With the country’s second-and third-largest cities having fallen into Taliban hands, Kabul has effectively become the besieged, last stand for government forces who have offered little or no resistance elsewhere.
Insurgent fighters are now camped just 50 kilometers (30 miles) away, leaving the United States and other countries scrambling to airlift their nationals out of Kabul ahead of a feared all-out assault.
Heaving fighting was also reported around Mazar-i-Sharif, an isolated holdout in the north where warlord and former vice president Abdul Rashid Dostum had gathered his virulently anti-Taliban militia.
The only other cities of any significance not to be taken yet were Jalalabad, Gardez and Khost - Pashtun-dominated and unlikely to offer much resistance now.
In Kabul, U.S. embassy staff were ordered to begin shredding and burning sensitive material, as the first American troops from a planned 3,000-strong re-deployment started arriving to secure the airport and oversee evacuations.
A host of European countries - including Britain, Germany, Denmark and Spain - all announced the withdrawal of personnel from their respective embassies on Aug. 13.
For Kabul residents and the tens of thousands who have sought refuge there in recent weeks, the overwhelming mood was one of confusion and fear.
Muzhda, 35, a single woman who arrived in the capital with her two sisters after fleeing nearby Parwan, said she was terrified for the future.
"I am crying day and night," she told AFP
"I have turned down marriage proposals in the past... If the Taliban come and force me to marry, I will commit suicide."
U.N. Secretary-General Antonio Guterres said he was "deeply disturbed" by accounts of poor treatment of women in areas seized by the Taliban, who imposed an ultra-austere brand of Islam on Afghanistan during their 1996-2001 rule.
"It is particularly horrifying and heartbreaking to see reports of the hard-won rights of Afghan girls and women being ripped away," Guterres said.
The scale and speed of the Taliban advance have shocked Afghans and the U.S.-led alliance that poured billions into the country after toppling the Taliban in the wake of the September 11 attacks nearly 20 years ago.
Days before a final U.S. withdrawal ordered by President Joe Biden, individual Afghan soldiers, units and even whole divisions have surrendered - handing the insurgents even more vehicles and military hardware to fuel their lightning advance.
Despite the frantic evacuation efforts, the Biden administration continues to insist that a complete Taliban takeover is not inevitable.
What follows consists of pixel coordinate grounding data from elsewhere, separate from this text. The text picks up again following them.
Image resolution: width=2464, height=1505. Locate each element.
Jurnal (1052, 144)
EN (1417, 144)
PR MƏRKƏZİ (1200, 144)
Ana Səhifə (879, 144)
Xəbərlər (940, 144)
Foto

"Kabul is not right now in an imminent threat environment," Pentagon spokesman John Kirby said on Aug. 13, while acknowledging that Taliban fighters were "trying to isolate" the city.
The Taliban offensive has accelerated in recent days, with the capture of Herat in the north and, just hours later, the seizure of Kandahar - the group’s spiritual heartland in the south.
Kandahar resident Abdul Nafi told AFP the city was calm after government forces abandoned it for the sanctuary of military facilities outside, where they were negotiating terms of surrender.
"I came out this morning, I saw Taliban white flags in most squares of the city," he said.
Pro-Taliban social media accounts have boasted of the vast spoils of war captured by the insurgents - posting photos of armoured vehicles, heavy weapons, and even a drone seized from abandoned military bases.
In Herat, the Taliban captured long-time strongman Ismail Khan, who helped lead the defense of the provincial capital along with his militia fighters.
Pul-e-Alam, capital of Logar province, was the latest city to fall on Aug. 13, putting the Taliban within striking distance of Kabul.
Helicopters flitted back and forth between Kabul’s airport and the sprawling U.S. diplomatic compound in the heavily fortified Green Zone - 46 years after choppers evacuated Americans from Saigon, signalling the end of the Vietnam War.
The U.S.-led evacuation is focused on thousands of people, including embassy employees, and Afghans and their families who fear retribution for working as interpreters or in other support roles for the United States.
Pentagon spokesman Kirby said that most of the troops shepherding the evacuation would be in place by Aug. 15 and "will be able to move thousands per day" out of Afghanistan.
"Capacity is not going to be a problem," he said.